During a lengthy speech on the Senate floor yesterday about his opposition to the confirmation of Elana Kagan to the Supreme Court, Sen. Jim DeMint (R-SC) went on a tangent, claiming the ongoing economic downturn “was not Bush’s recession” but was a “result of Democrat economic polices”:
DEMINT: The decision that have been made about our economy over the last couple of years have brought our economy to its knees. This is no longer something we can blame on President Bush. In fact, the Democrats have been in control of policy making, economic policy spending, for four years now. This is not Bush’s recession. This is the result of Democrat economic polices. This nomination will continue our move in the wrong direction.
Even the staunchly conservative Wall Street Journal editorial board understood it was Bush’s recession, writing in early 2009 that Bush’s comment that “Wall Street got drunk and we got a hangover,” “reveals how little the President comprehends about the source of his Administration’s economic undoing. To extend his metaphor, Who does Mr. Bush think was serving the liquor?” Even if one ignores everything after 2006, Bush still had the worst record of job creation in 40 years.
Moreover, the economy only began to recover after President Obama and the Democratic Congress passed the stimulus package in early 2009. Since then, the GDP has grown, the financial sector has recovered, and — while the overall employment situation is still bleak — private sector job growth has rebounded:
In a recent report, two leading economists “empirically proved” that the Obama’s stimulus package and other interventionist measures “helped avert a second Depression.” Without the stimulus package, GDP would have been 2 percent lower and an additional 2.7 million jobs would have been lost, they found. Meanwhile, “On every major measurement” of economic growth, “the country lost ground during Bush’s two terms,” the National Journal’s Ron Brownstein observed, citing Census data.

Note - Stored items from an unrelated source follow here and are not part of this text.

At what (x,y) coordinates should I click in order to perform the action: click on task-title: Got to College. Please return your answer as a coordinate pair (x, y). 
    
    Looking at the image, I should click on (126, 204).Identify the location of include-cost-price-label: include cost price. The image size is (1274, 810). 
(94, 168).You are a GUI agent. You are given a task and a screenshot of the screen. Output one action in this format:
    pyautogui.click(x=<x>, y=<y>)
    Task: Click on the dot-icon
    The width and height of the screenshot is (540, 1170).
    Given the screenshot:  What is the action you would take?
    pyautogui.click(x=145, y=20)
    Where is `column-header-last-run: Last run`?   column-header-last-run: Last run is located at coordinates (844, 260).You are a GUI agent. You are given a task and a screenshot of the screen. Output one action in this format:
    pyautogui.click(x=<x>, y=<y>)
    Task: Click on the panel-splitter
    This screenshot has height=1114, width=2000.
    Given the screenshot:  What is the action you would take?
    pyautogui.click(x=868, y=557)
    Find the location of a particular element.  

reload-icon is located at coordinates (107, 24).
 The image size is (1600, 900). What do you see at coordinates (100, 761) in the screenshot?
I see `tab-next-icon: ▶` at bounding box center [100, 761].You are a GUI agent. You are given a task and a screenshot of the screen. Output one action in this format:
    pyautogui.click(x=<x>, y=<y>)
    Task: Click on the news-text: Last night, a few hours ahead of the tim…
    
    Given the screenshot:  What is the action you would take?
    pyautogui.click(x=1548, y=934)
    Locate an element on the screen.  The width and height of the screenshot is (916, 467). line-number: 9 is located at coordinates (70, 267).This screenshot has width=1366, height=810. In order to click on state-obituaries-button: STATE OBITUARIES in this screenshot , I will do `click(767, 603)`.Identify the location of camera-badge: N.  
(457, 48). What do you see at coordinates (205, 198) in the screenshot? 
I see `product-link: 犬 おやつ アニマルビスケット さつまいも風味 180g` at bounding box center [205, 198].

It’s odd that DeMint — a tea party leader who has tried to distance himself from Bush — would defend the former president. Bush’s economic record is clear — “the worst track record for job creation” of any modern president, anemic income growth, and increased poverty — but as Republicans attempt to repackage Bush’s failed economic policies as something new, perhaps it’s not surprising that DeMint is trying to resurrect Bush’s legacy.